==== WORKING DATA ====

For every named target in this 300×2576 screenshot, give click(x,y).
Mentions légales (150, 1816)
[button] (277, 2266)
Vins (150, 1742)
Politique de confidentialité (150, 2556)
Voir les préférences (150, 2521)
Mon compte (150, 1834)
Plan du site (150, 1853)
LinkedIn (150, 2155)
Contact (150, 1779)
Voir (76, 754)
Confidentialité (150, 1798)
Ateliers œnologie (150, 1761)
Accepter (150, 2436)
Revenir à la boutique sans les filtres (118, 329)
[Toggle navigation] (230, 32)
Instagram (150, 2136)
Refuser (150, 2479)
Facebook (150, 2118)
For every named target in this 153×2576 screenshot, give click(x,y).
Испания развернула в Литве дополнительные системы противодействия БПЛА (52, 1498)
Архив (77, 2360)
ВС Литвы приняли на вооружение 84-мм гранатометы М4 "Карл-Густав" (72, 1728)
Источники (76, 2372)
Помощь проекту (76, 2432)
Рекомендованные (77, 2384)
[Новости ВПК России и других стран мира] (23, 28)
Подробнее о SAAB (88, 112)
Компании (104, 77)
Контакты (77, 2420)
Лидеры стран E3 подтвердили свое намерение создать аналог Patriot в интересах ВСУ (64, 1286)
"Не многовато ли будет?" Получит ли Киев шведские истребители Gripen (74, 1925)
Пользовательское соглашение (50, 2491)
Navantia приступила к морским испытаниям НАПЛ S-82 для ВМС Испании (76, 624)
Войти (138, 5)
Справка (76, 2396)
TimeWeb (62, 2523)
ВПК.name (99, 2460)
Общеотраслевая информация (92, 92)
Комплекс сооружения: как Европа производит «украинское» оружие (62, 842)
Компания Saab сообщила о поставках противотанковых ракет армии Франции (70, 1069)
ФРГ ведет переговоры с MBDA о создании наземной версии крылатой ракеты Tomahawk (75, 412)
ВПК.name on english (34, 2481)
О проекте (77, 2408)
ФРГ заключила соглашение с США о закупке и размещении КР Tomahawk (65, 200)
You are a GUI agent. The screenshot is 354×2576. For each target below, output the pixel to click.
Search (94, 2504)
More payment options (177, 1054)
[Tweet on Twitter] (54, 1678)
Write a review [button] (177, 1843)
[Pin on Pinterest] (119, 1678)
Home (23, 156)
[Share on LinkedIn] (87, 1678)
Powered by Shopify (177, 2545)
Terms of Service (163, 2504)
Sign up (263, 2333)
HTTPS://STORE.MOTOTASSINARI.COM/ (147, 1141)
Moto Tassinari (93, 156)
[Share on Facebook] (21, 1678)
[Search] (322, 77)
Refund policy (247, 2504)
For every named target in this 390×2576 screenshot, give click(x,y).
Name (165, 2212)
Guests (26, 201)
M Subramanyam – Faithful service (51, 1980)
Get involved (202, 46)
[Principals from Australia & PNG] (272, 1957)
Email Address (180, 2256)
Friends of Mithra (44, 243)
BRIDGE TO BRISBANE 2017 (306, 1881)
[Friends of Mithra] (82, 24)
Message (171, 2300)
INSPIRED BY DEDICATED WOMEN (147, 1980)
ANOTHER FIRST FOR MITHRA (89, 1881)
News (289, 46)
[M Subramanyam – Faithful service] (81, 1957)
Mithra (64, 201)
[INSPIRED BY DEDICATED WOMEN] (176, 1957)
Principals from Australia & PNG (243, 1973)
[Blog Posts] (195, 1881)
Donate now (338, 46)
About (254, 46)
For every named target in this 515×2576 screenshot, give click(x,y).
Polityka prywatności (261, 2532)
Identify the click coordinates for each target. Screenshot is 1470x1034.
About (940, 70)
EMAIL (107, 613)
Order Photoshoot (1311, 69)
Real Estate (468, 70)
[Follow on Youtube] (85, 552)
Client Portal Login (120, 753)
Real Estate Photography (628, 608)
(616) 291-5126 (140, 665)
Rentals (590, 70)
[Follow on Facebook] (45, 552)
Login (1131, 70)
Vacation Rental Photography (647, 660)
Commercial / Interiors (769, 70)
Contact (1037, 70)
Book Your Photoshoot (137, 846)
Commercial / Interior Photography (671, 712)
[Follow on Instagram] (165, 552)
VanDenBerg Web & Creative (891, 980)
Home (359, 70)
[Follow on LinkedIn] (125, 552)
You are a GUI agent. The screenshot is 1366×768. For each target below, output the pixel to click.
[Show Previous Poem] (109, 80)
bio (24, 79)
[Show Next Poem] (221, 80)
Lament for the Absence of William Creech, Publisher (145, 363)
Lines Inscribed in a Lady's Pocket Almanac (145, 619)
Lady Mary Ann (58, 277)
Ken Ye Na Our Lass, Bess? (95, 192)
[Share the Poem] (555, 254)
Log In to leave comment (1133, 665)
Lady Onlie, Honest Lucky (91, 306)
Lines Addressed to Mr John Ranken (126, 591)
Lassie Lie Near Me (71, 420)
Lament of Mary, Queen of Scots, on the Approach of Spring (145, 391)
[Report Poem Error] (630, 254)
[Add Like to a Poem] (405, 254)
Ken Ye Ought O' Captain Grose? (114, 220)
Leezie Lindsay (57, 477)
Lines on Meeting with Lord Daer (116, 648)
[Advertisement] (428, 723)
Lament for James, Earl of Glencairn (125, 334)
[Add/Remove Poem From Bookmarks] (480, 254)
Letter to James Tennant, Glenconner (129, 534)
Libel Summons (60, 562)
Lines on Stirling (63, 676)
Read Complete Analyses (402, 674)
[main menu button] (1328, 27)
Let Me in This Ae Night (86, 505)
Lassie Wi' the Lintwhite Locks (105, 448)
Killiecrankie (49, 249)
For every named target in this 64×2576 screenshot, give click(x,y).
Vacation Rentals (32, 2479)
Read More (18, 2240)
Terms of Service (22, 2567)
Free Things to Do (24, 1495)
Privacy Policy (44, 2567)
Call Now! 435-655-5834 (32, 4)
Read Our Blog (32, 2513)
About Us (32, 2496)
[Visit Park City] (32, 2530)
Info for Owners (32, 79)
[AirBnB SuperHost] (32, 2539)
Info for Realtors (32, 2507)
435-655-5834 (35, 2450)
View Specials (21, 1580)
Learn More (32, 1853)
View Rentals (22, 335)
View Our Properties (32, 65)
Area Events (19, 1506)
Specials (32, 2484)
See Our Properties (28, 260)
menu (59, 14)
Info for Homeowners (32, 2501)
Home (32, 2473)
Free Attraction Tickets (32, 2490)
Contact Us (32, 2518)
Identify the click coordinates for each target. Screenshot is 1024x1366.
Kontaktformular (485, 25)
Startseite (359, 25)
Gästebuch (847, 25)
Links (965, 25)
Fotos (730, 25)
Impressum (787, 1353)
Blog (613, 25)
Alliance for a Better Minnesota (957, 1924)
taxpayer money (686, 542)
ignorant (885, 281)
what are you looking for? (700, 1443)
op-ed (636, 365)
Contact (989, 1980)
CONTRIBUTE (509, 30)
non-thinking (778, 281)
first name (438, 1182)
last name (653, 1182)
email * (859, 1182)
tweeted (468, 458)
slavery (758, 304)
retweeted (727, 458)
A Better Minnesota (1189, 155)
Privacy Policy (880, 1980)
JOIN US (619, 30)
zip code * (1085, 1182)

====

BRIEF -
Reproduce every one of the lines above, changing nothing.

WRITTEN RESPONSE -
For every named target in this 300×2576 screenshot, give click(x,y).
Mentions légales (150, 1816)
[button] (277, 2266)
Vins (150, 1742)
Politique de confidentialité (150, 2556)
Voir les préférences (150, 2521)
Mon compte (150, 1834)
Plan du site (150, 1853)
LinkedIn (150, 2155)
Contact (150, 1779)
Voir (76, 754)
Confidentialité (150, 1798)
Ateliers œnologie (150, 1761)
Accepter (150, 2436)
Revenir à la boutique sans les filtres (118, 329)
[Toggle navigation] (230, 32)
Instagram (150, 2136)
Refuser (150, 2479)
Facebook (150, 2118)
For every named target in this 153×2576 screenshot, give click(x,y).
Испания развернула в Литве дополнительные системы противодействия БПЛА (52, 1498)
Архив (77, 2360)
ВС Литвы приняли на вооружение 84-мм гранатометы М4 "Карл-Густав" (72, 1728)
Источники (76, 2372)
Помощь проекту (76, 2432)
Рекомендованные (77, 2384)
[Новости ВПК России и других стран мира] (23, 28)
Подробнее о SAAB (88, 112)
Компании (104, 77)
Контакты (77, 2420)
Лидеры стран E3 подтвердили свое намерение создать аналог Patriot в интересах ВСУ (64, 1286)
"Не многовато ли будет?" Получит ли Киев шведские истребители Gripen (74, 1925)
Пользовательское соглашение (50, 2491)
Navantia приступила к морским испытаниям НАПЛ S-82 для ВМС Испании (76, 624)
Войти (138, 5)
Справка (76, 2396)
TimeWeb (62, 2523)
ВПК.name (99, 2460)
Общеотраслевая информация (92, 92)
Комплекс сооружения: как Европа производит «украинское» оружие (62, 842)
Компания Saab сообщила о поставках противотанковых ракет армии Франции (70, 1069)
ФРГ ведет переговоры с MBDA о создании наземной версии крылатой ракеты Tomahawk (75, 412)
ВПК.name on english (34, 2481)
О проекте (77, 2408)
ФРГ заключила соглашение с США о закупке и размещении КР Tomahawk (65, 200)
You are a GUI agent. The screenshot is 354×2576. For each target below, output the pixel to click.
Search (94, 2504)
More payment options (177, 1054)
[Tweet on Twitter] (54, 1678)
Write a review [button] (177, 1843)
[Pin on Pinterest] (119, 1678)
Home (23, 156)
[Share on LinkedIn] (87, 1678)
Powered by Shopify (177, 2545)
Terms of Service (163, 2504)
Sign up (263, 2333)
HTTPS://STORE.MOTOTASSINARI.COM/ (147, 1141)
Moto Tassinari (93, 156)
[Share on Facebook] (21, 1678)
[Search] (322, 77)
Refund policy (247, 2504)
For every named target in this 390×2576 screenshot, give click(x,y).
Name (165, 2212)
Guests (26, 201)
M Subramanyam – Faithful service (51, 1980)
Get involved (202, 46)
[Principals from Australia & PNG] (272, 1957)
Email Address (180, 2256)
Friends of Mithra (44, 243)
BRIDGE TO BRISBANE 2017 (306, 1881)
[Friends of Mithra] (82, 24)
Message (171, 2300)
INSPIRED BY DEDICATED WOMEN (147, 1980)
ANOTHER FIRST FOR MITHRA (89, 1881)
News (289, 46)
[M Subramanyam – Faithful service] (81, 1957)
Mithra (64, 201)
[INSPIRED BY DEDICATED WOMEN] (176, 1957)
Principals from Australia & PNG (243, 1973)
[Blog Posts] (195, 1881)
Donate now (338, 46)
About (254, 46)
For every named target in this 515×2576 screenshot, give click(x,y).
Polityka prywatności (261, 2532)
Identify the click coordinates for each target. Screenshot is 1470x1034.
About (940, 70)
EMAIL (107, 613)
Order Photoshoot (1311, 69)
Real Estate (468, 70)
[Follow on Youtube] (85, 552)
Client Portal Login (120, 753)
Real Estate Photography (628, 608)
(616) 291-5126 (140, 665)
Rentals (590, 70)
[Follow on Facebook] (45, 552)
Login (1131, 70)
Vacation Rental Photography (647, 660)
Commercial / Interiors (769, 70)
Contact (1037, 70)
Book Your Photoshoot (137, 846)
Commercial / Interior Photography (671, 712)
[Follow on Instagram] (165, 552)
VanDenBerg Web & Creative (891, 980)
Home (359, 70)
[Follow on LinkedIn] (125, 552)
You are a GUI agent. The screenshot is 1366×768. For each target below, output the pixel to click.
[Show Previous Poem] (109, 80)
bio (24, 79)
[Show Next Poem] (221, 80)
Lament for the Absence of William Creech, Publisher (145, 363)
Lines Inscribed in a Lady's Pocket Almanac (145, 619)
Lady Mary Ann (58, 277)
Ken Ye Na Our Lass, Bess? (95, 192)
[Share the Poem] (555, 254)
Log In to leave comment (1133, 665)
Lady Onlie, Honest Lucky (91, 306)
Lines Addressed to Mr John Ranken (126, 591)
Lassie Lie Near Me (71, 420)
Lament of Mary, Queen of Scots, on the Approach of Spring (145, 391)
[Report Poem Error] (630, 254)
[Add Like to a Poem] (405, 254)
Ken Ye Ought O' Captain Grose? (114, 220)
Leezie Lindsay (57, 477)
Lines on Meeting with Lord Daer (116, 648)
[Advertisement] (428, 723)
Lament for James, Earl of Glencairn (125, 334)
[Add/Remove Poem From Bookmarks] (480, 254)
Letter to James Tennant, Glenconner (129, 534)
Libel Summons (60, 562)
Lines on Stirling (63, 676)
Read Complete Analyses (402, 674)
[main menu button] (1328, 27)
Let Me in This Ae Night (86, 505)
Lassie Wi' the Lintwhite Locks (105, 448)
Killiecrankie (49, 249)
For every named target in this 64×2576 screenshot, give click(x,y).
Vacation Rentals (32, 2479)
Read More (18, 2240)
Terms of Service (22, 2567)
Free Things to Do (24, 1495)
Privacy Policy (44, 2567)
Call Now! 435-655-5834 (32, 4)
Read Our Blog (32, 2513)
About Us (32, 2496)
[Visit Park City] (32, 2530)
Info for Owners (32, 79)
[AirBnB SuperHost] (32, 2539)
Info for Realtors (32, 2507)
435-655-5834 (35, 2450)
View Specials (21, 1580)
Learn More (32, 1853)
View Rentals (22, 335)
View Our Properties (32, 65)
Area Events (19, 1506)
Specials (32, 2484)
See Our Properties (28, 260)
menu (59, 14)
Info for Homeowners (32, 2501)
Home (32, 2473)
Free Attraction Tickets (32, 2490)
Contact Us (32, 2518)
Identify the click coordinates for each target. Screenshot is 1024x1366.
Kontaktformular (485, 25)
Startseite (359, 25)
Gästebuch (847, 25)
Links (965, 25)
Fotos (730, 25)
Impressum (787, 1353)
Blog (613, 25)
Alliance for a Better Minnesota (957, 1924)
taxpayer money (686, 542)
ignorant (885, 281)
what are you looking for? (700, 1443)
op-ed (636, 365)
Contact (989, 1980)
CONTRIBUTE (509, 30)
non-thinking (778, 281)
first name (438, 1182)
last name (653, 1182)
email * (859, 1182)
tweeted (468, 458)
slavery (758, 304)
retweeted (727, 458)
A Better Minnesota (1189, 155)
Privacy Policy (880, 1980)
JOIN US (619, 30)
zip code * (1085, 1182)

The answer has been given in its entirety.